START Excerpted text

Depression is common in palliative and hospice care patients and is frequently seen in patients with dementia. The prevalence of depression in patients with a terminal illness varies widely by study.6,27,28 Managing depression appropriately markedly improves patients’ quality of life, and various approaches are available for consideration.

Limited information is available to guide the clinician on the selection and dosing of antidepressants in dementia, and outcome data are contradictory. SSRIs such as citalopram (initial dose range, 10 mg-20 mg/day) are commonly used as first-line pharmacologic agents, with newer medications such as serotonin-norepinephrine reuptake inhibitors (SNRIs) used in the second-line.29 Stimulants, such as methylphenidate (initial dose typically 5 mg/day), may be helpful for regressed, apathetic, or severely withdrawn medically ill patients and can be administered alone or with an antidepressant.30 Mirtazapine, an SNRI, is also prescribed to address anorexia (initial dose range, 7.5 mg-15 mg nightly before bed), as are other drugs that stimulate appetite, such as megestrol acetate.31

Sleep Disturbances

Sleep disturbances and sundowning are common in dementia patients nearing the end of life. Parasomnias and dyssomnias, including obstructive sleep apnea, restless leg syndrome, nocturnal myoclonus, and REM sleep behavior disorders, can interfere with sleep in patients with dementia and may require therapy. Although a wealth of clinical experience is available to guide treatment for sleep disturbances in adults, studies on treating sleep disturbances specific to dementia patients are lacking.

Sedating antidepressants, such as trazodone (initial dose, ~50 mg nightly before bed) or mirtazapine (initial dose, 7.5 mg-15 mg nightly before bed), are an option for reducing anxiety and improving sleep disturbances. Sedating tricyclic antidepressants, such as amtriptyline or doxepin (typically in the initial range of 25 mg nightly before bed), have been used to induce sleep, but these have undesirable anticholinergic and cardiovascular effects and should generally not be used in this patient population. Hypnotics, such as zolpidem (initial dose, 5 mg nightly before bed), are sometimes used, but these agents are typically recommended for short-term treatment, whereas sleep disturbances in dementia patients may be prolonged and require ongoing therapy. Benzodiazepines are another option, and generally short- or intermediate-acting ones like lorazepam (initial dose, 0.25 mg-0.5 mg every 6 hours) are used; long-acting benzodiazepines such as clonazepam heighten the risk of falls and cognitive clouding and are usually avoided.

END Excerpted text

**Try it:**
Condense the paragraph in the dementia care text beginning "Sleep disturbances and sundowning are common" into a short bulleted list that keeps its main facts.

START Source material

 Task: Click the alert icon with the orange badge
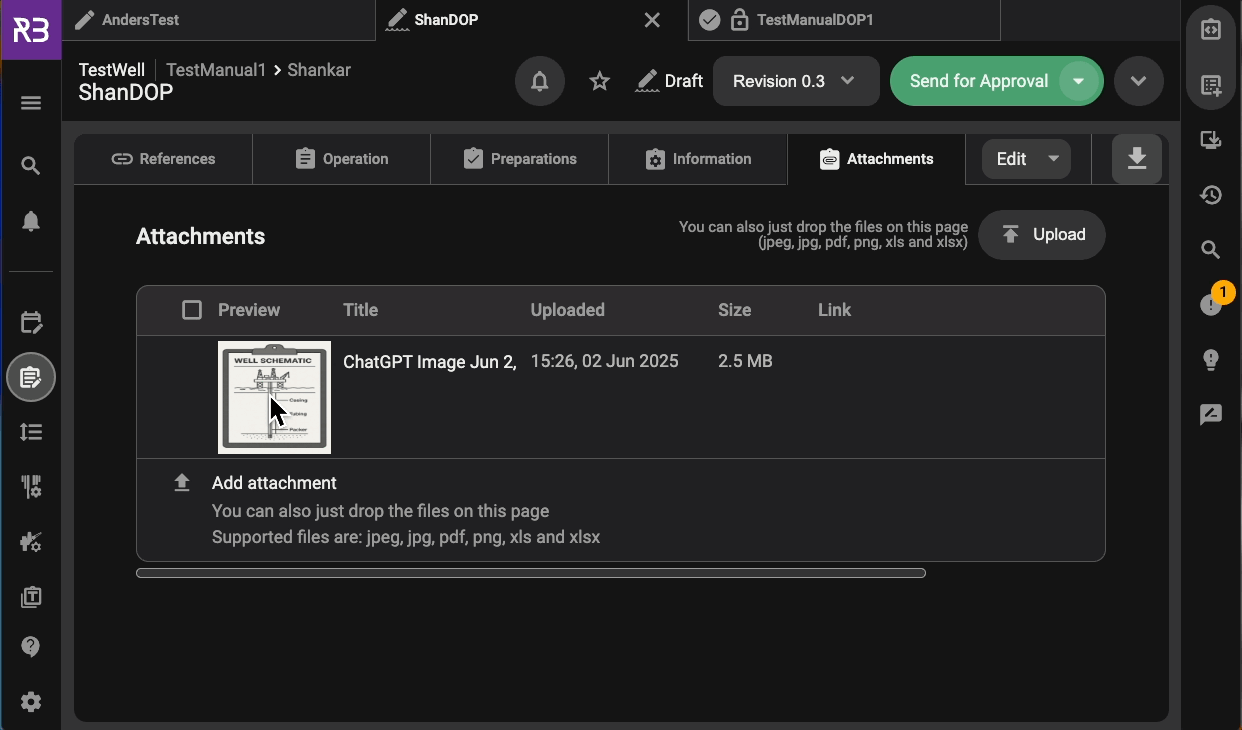pos(1210,306)
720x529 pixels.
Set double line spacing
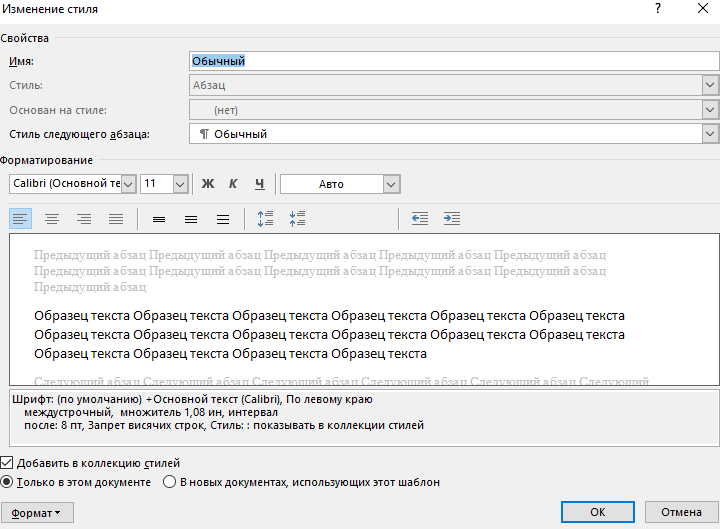223,218
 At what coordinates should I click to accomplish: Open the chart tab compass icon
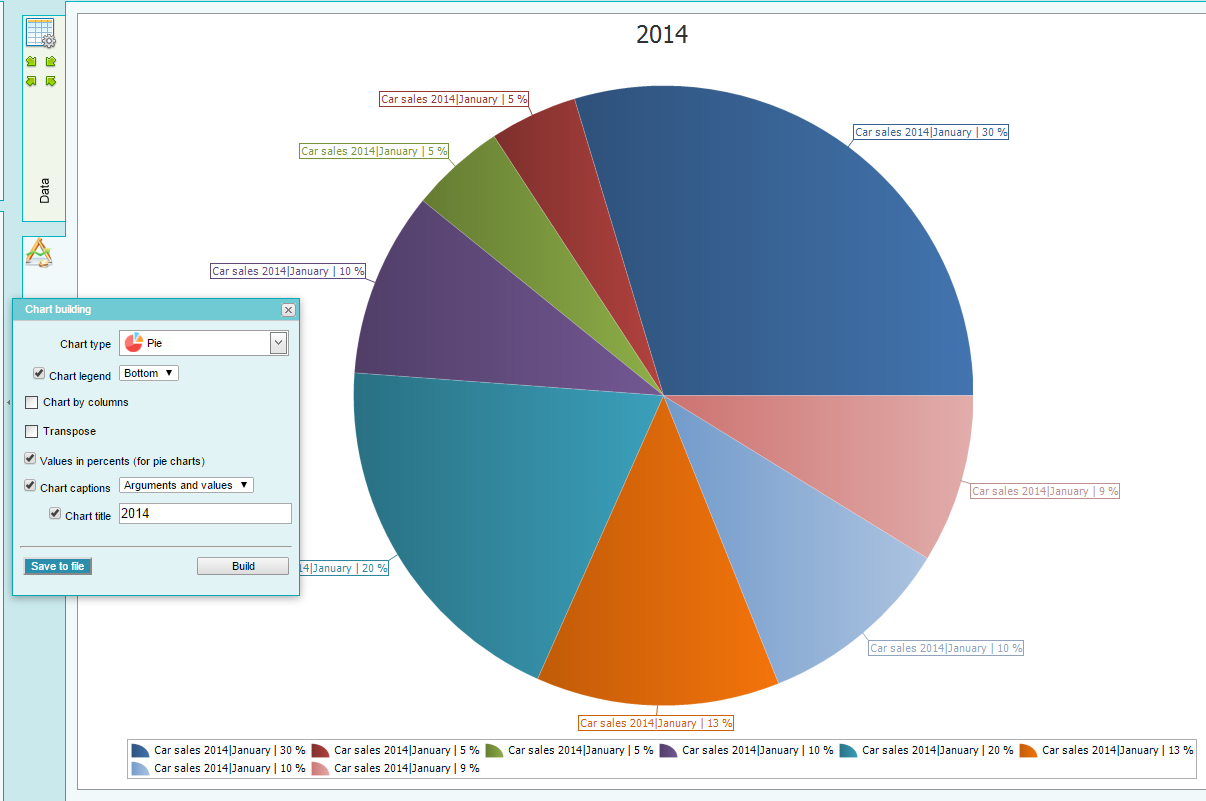[39, 253]
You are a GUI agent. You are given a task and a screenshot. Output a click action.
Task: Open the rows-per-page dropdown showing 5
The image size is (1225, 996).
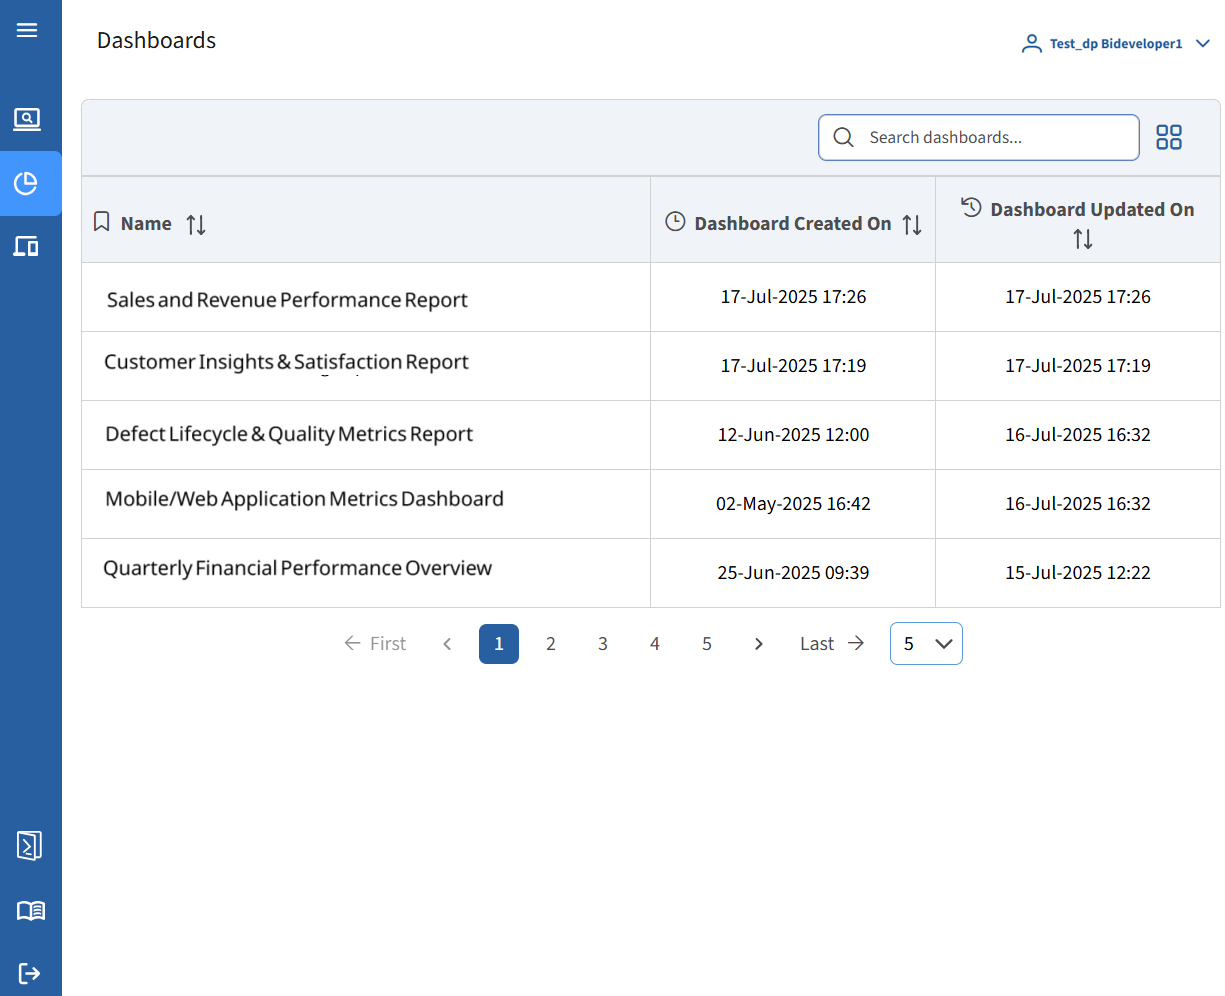click(x=926, y=644)
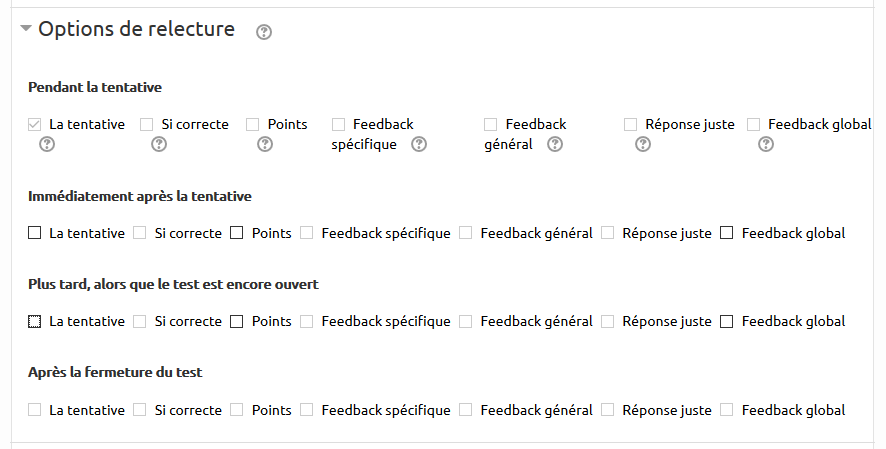Collapse the Options de relecture section arrow
Screen dimensions: 886x449
click(26, 30)
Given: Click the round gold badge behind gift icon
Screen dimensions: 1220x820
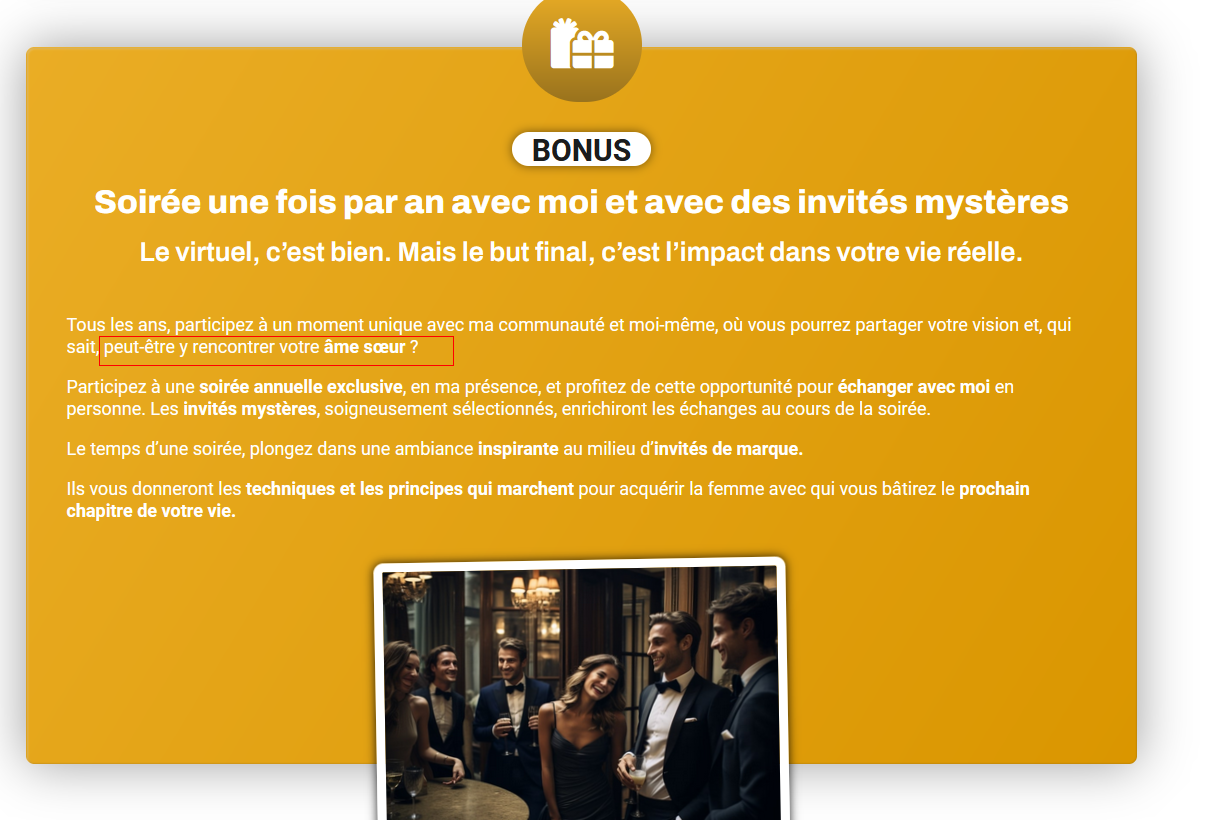Looking at the screenshot, I should (582, 42).
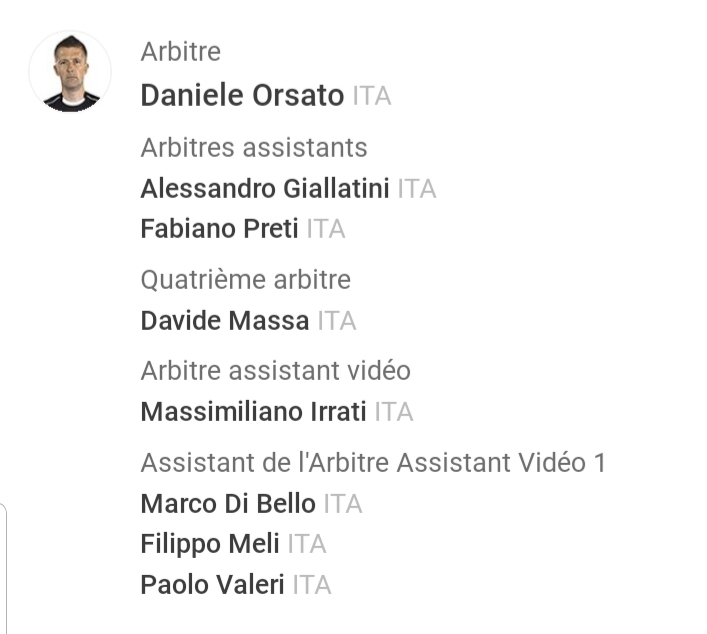
Task: Click ITA label beside Davide Massa
Action: [336, 322]
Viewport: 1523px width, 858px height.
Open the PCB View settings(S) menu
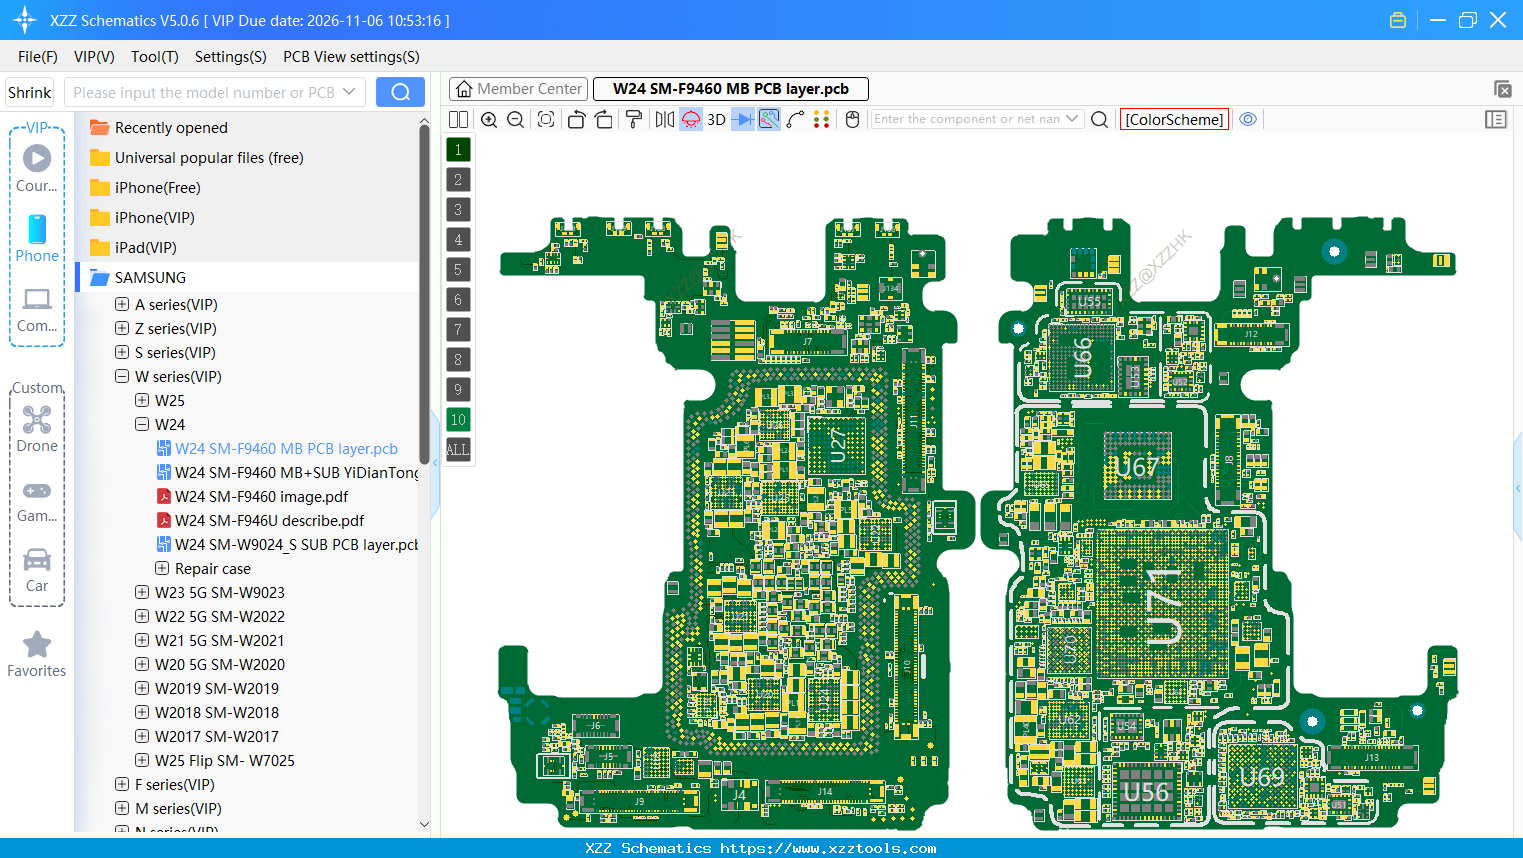(351, 57)
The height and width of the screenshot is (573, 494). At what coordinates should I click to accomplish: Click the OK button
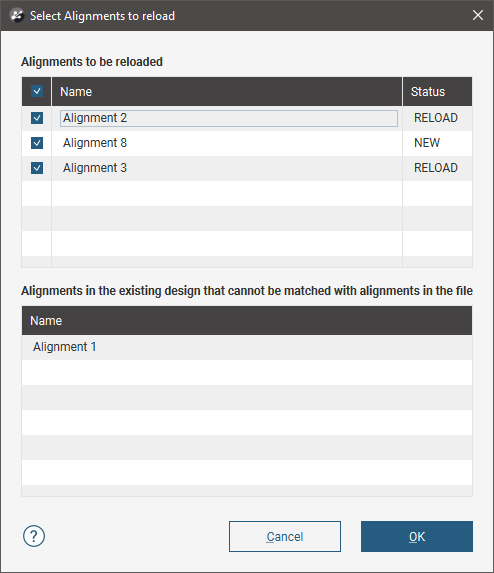417,536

END Source material

**Written answer:**
- Sleep disturbances and sundowning are common in dementia patients nearing the end of life.
- Parasomnias and dyssomnias can interfere with their sleep and may need therapy. Examples are obstructive sleep apnea, restless leg syndrome, nocturnal myoclonus and REM sleep behavior disorders.
- Much clinical experience guides treatment of sleep disturbances in adults, but studies specific to dementia patients are lacking.